The non-functional K50L variant was executed under identical multi-chain parameters to analyze its structural topography. The execution completed successfully (Rank 1, Model 2), yielding an alternative configuration across its statistical models (Rank 1: pLDDT = 32.2, ipTM = 0.153).

Figure 2: Homo-oligomeric channel length and shearing analysis of the K50L negative control.

Top (Left & Right): Rank 1 structural configuration (Model 2), representing the top-performing prediction by ipTM metrics. The top-down axial view (top-left) shows the geometric formation of a hollow central channel, while the side view (top-right) shows longitudinal shearing and straight alignment in the transmembrane helices. Bottom (Left & Right): Rank 5 structural configuration (Model 5), representing the lowest confidence prediction by ipTM metrics. The axial prediction (bottom-left) captures a centralized pore layout, while the side view (bottom-right) shows a tilted cross-like geometry where the vertical length of the core is compressed.

4.2 Discussion: Conformational Sampling Limits and Integrated Biophysical Hypotheses

The descriptive data from these multimeric assemblies reveals that relying on a limited batch of five predictive iterations is statistically insufficient to declare a single, definitive structural state. Crucially, the low-throughput structural channel profiles must be interpreted alongside the genetic boundaries outlined by Chamakura et al. (2017). The literature establishes that the N-terminal soluble domain of the native L-protein functions as an autologous inhibitor that requires host DnaJ coordination to prevent a destructive steric clash. In a resistant host (dnaJ P330Q), this chaperone rescue is abolished, leaving the baseline lytic cascade completely blocked (Lysis = 0).

When analyzing our computational results, the localized variations in cylinder length and vertical shearing observed in the inactive K50L control function as a compelling exploratory hypothesis regarding geometric mismatch. However, this structural interpretation is not mutually exclusive with the chemical constraints highlighted in the literature. Lysine 50 represents a highly atypical, positively charged residue buried directly within the hydrophobic transmembrane helix. While AlphaFold2-Multimer heavily prioritizes the straight, aliphatic packing of Leucine to generate an idealized circular barrel, substituting this Lysine removes a critical electrostatic hotspot. This charge deletion likely abrogates the mandatory chemical interaction with the unknown membrane target of the L-protein, rendering the rigid cylinder functionally inert regardless of its simulated geometric dimensions.

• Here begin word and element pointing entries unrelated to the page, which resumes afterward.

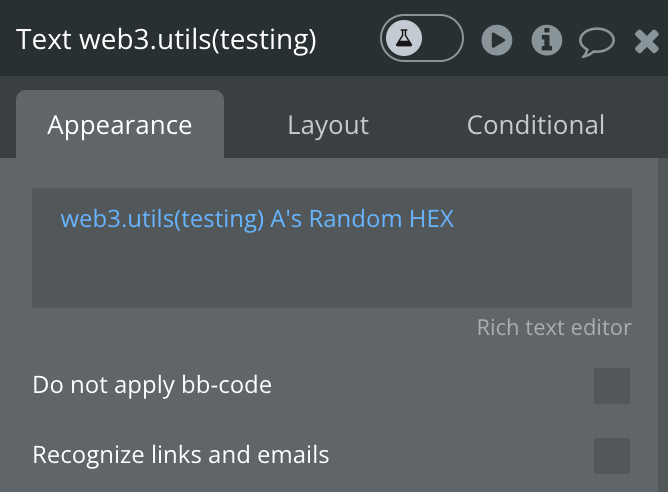The height and width of the screenshot is (492, 668).
Task: Click the Recognize links and emails label
Action: click(181, 455)
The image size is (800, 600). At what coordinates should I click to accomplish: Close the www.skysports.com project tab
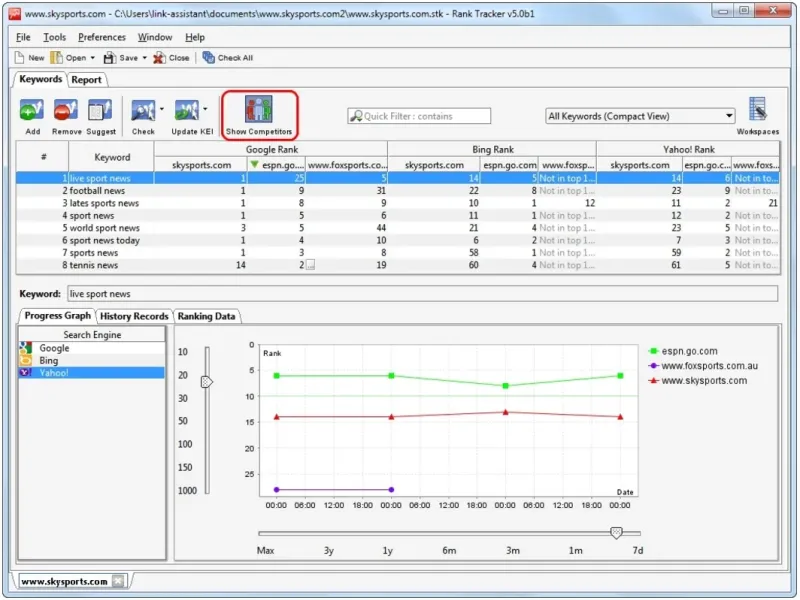[118, 581]
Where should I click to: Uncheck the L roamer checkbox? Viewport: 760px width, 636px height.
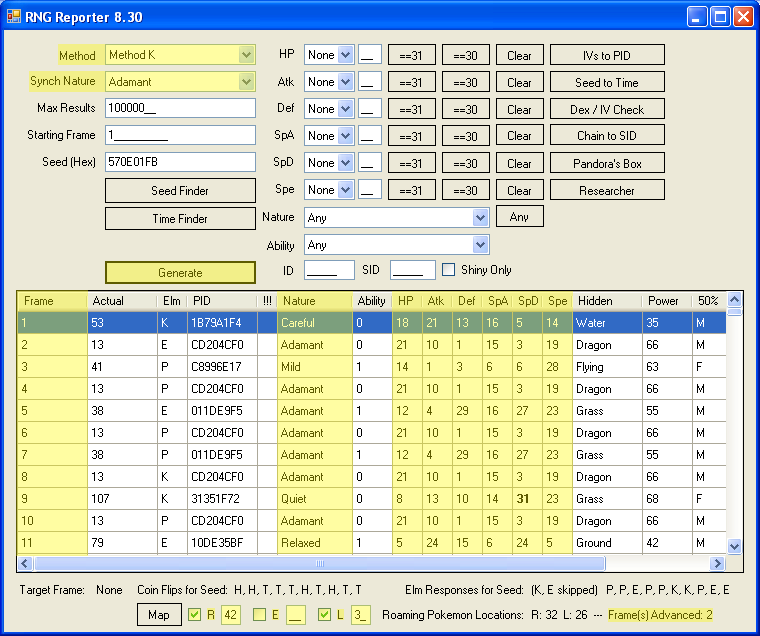[325, 615]
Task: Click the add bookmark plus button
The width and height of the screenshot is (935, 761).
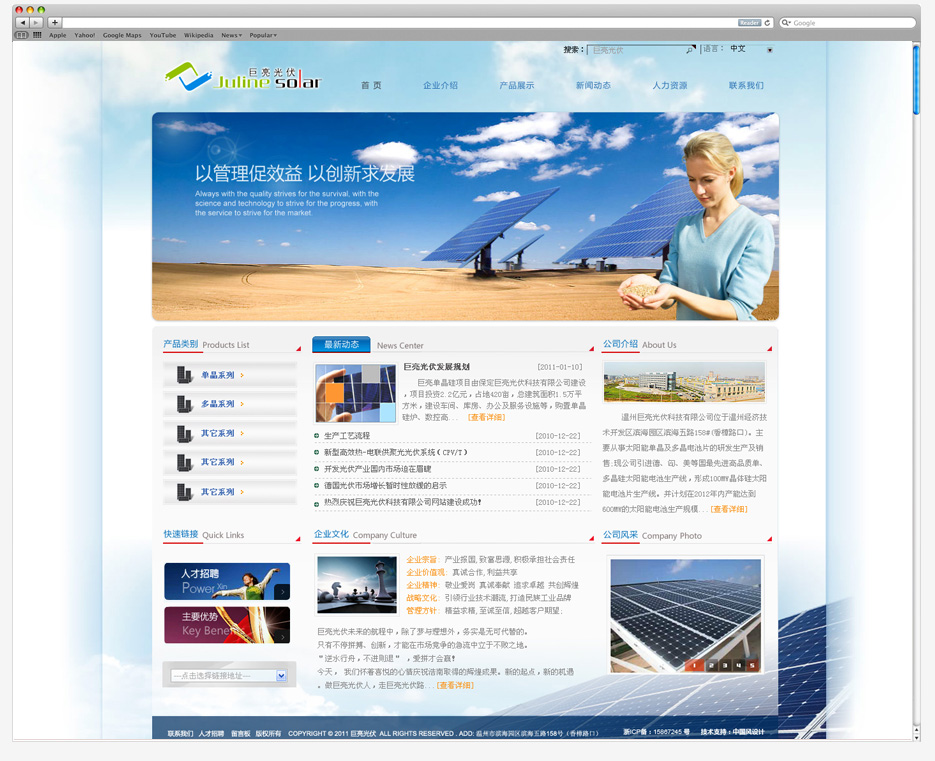Action: (x=54, y=22)
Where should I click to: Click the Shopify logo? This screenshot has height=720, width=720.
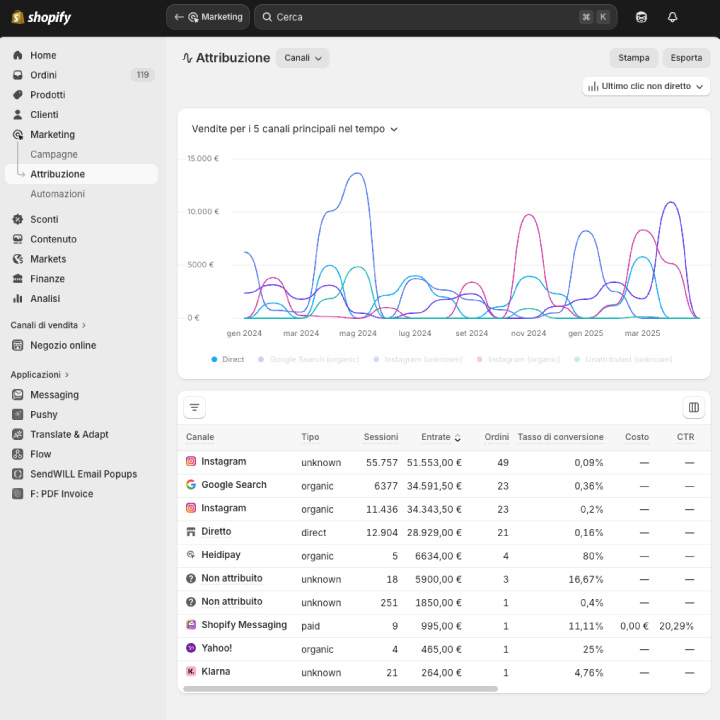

Conversely, our engineered variant A45P introduces a targeted Proline substitution. The Proline residue acts as a dynamic molecular hinge that breaks ideal helical symmetry, introducing structural flexibility that is scored with low local pLDDT metrics. This proline-mediated bending may provide the necessary conformational elasticity to bypass the autologous steric blockade of the unchaperoned N-terminus or dynamically realign the remaining interaction vectors with the membrane target, successfully rescuing lytic execution (Lysis = 1). Ultimately, this parallel simulation demonstrates that structural pore formation in predictive software is a geometric baseline rather than a guarantee of biological execution, establishing that future high-throughput sampling must balance macro-geometric length parameters with discrete electrostatic interface constraints.